___ Source records ___
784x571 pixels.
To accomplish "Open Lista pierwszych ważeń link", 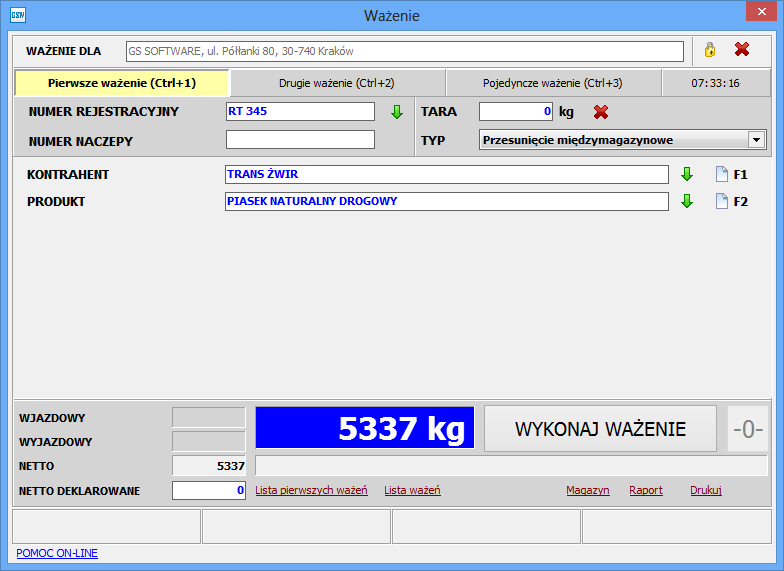I will (311, 490).
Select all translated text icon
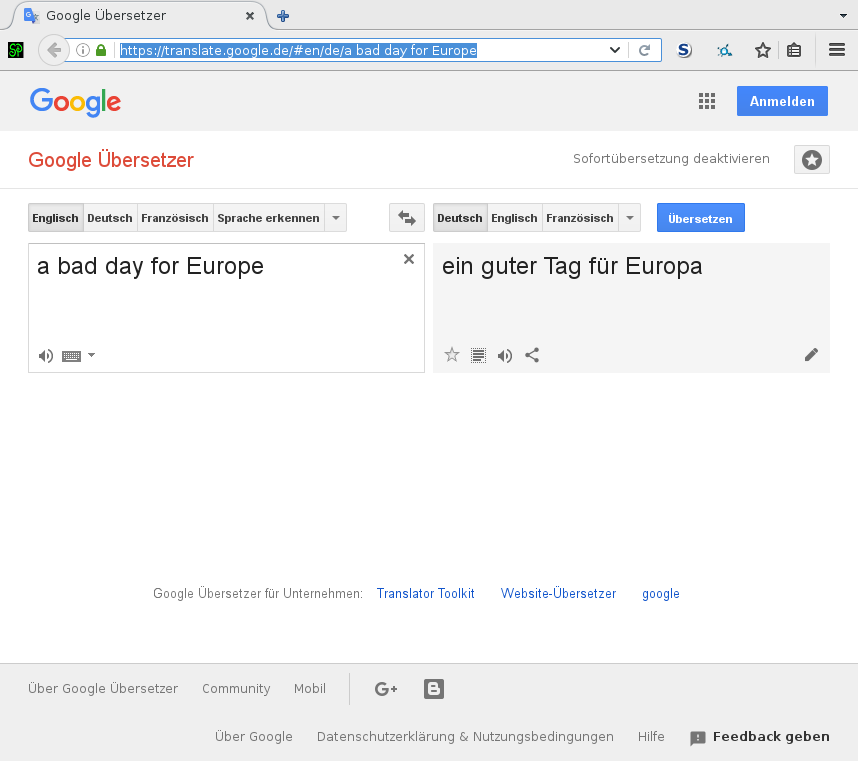The image size is (858, 761). [x=478, y=356]
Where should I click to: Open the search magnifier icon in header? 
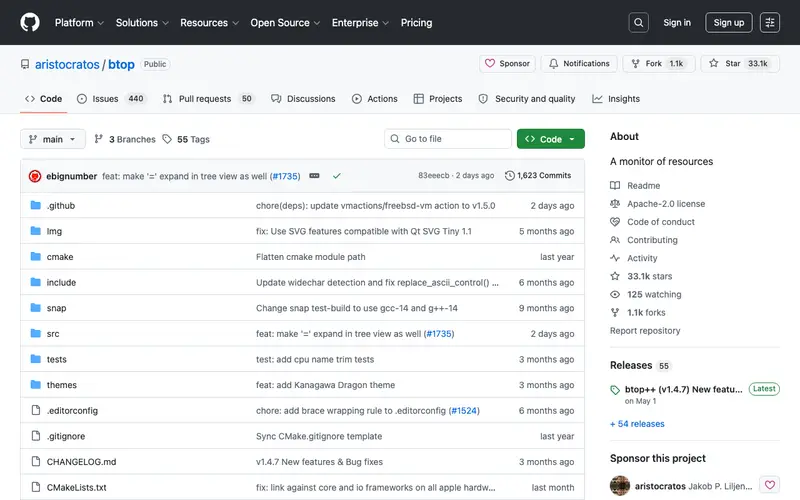(638, 22)
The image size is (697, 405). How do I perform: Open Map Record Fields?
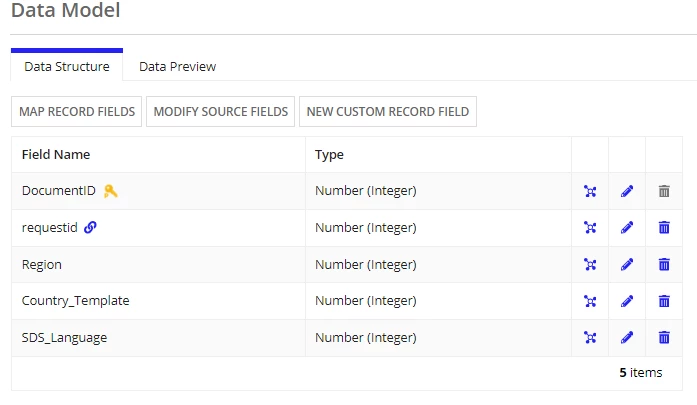[76, 112]
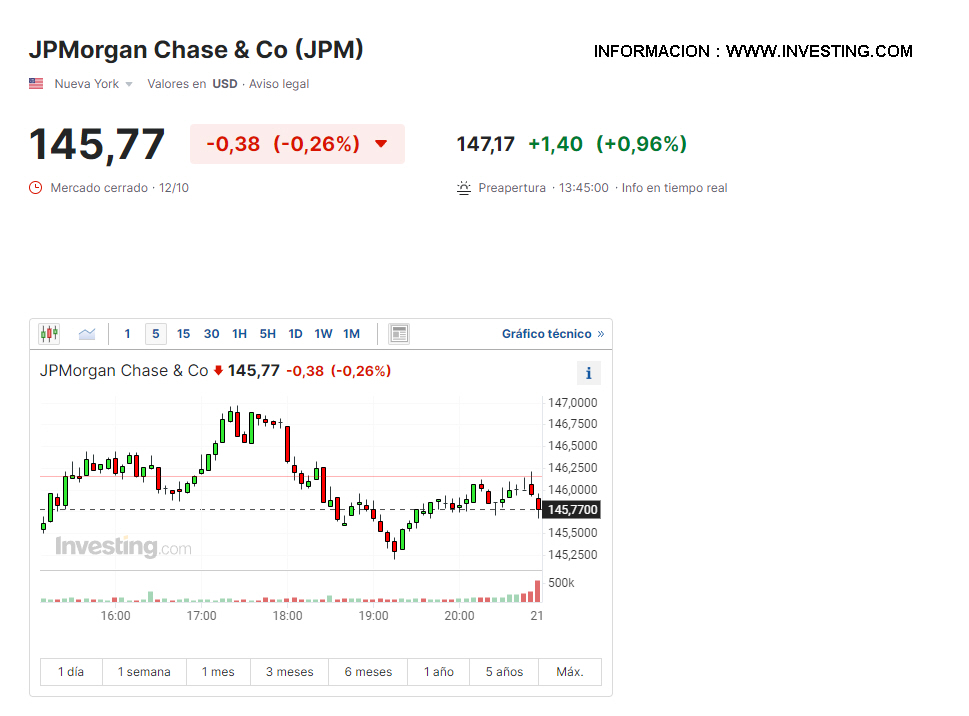Click the premarket sunrise icon
Viewport: 969px width, 716px height.
pos(463,188)
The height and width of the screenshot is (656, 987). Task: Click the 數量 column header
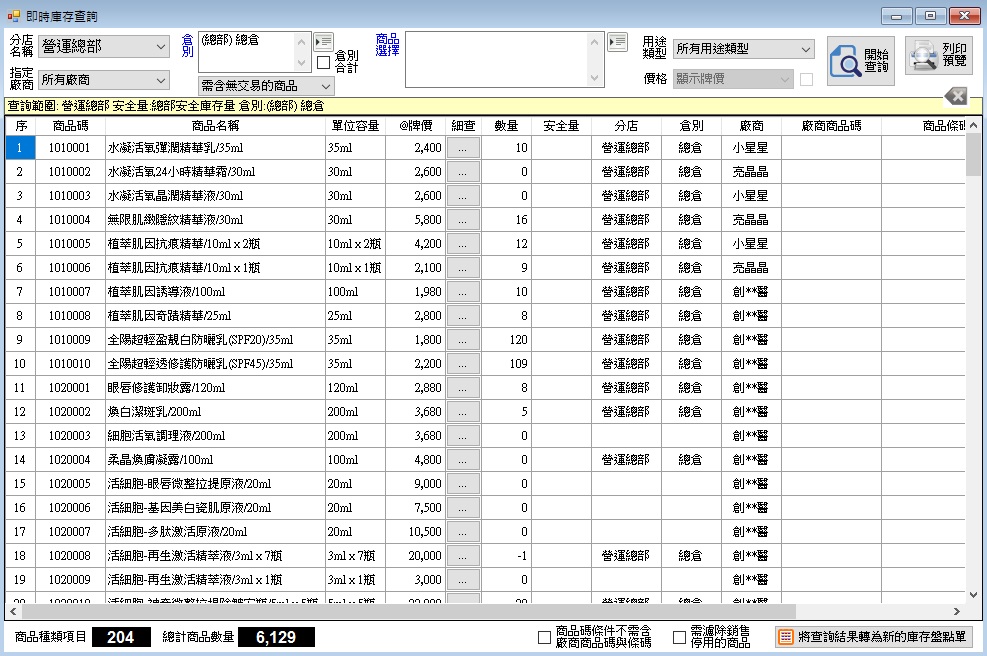tap(507, 126)
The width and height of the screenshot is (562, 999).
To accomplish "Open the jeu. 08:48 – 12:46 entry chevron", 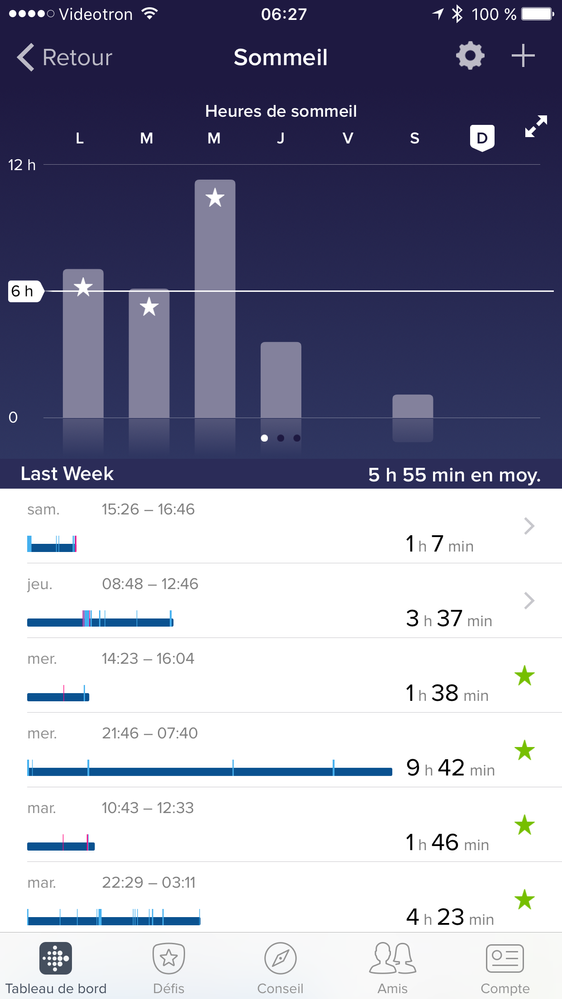I will point(529,601).
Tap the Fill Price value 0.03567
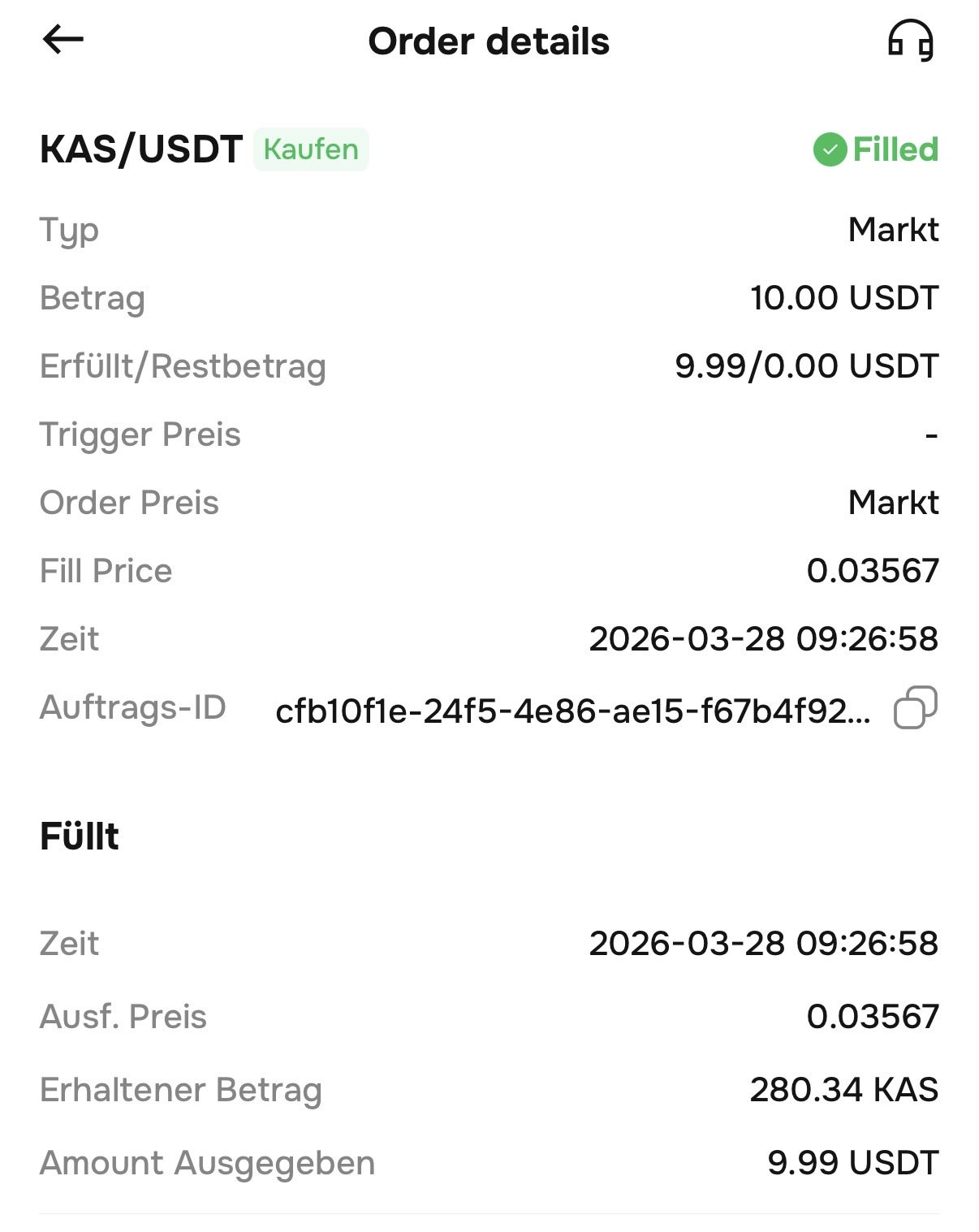 coord(872,571)
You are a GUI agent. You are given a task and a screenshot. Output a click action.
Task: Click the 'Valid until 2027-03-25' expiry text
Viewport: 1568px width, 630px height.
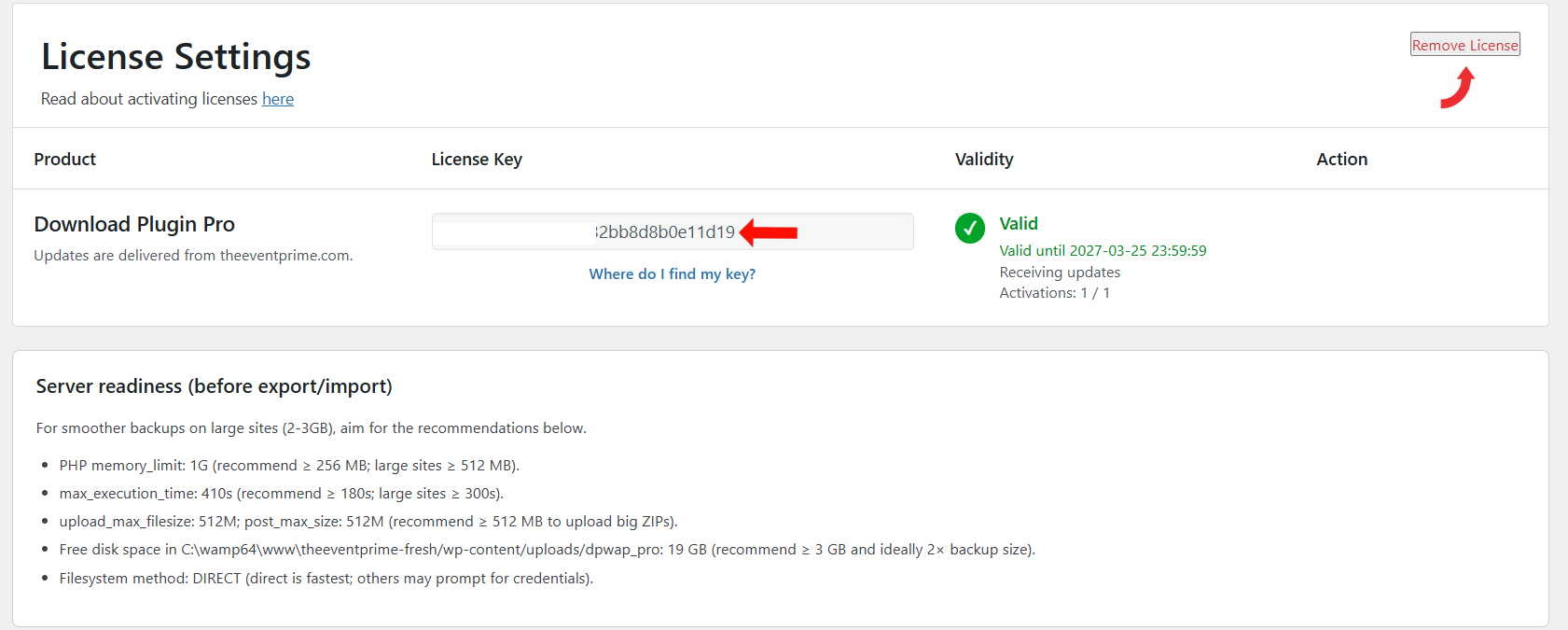[1103, 251]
___
Task objective:
What is needed is an exact repeat of the lines from the one containing "Task: Click the 'Valid" through the last line of the records above, both included, with pictures left out.

Task response:
Task: Click the 'Valid until 2027-03-25' expiry text
Viewport: 1568px width, 630px height.
[1103, 251]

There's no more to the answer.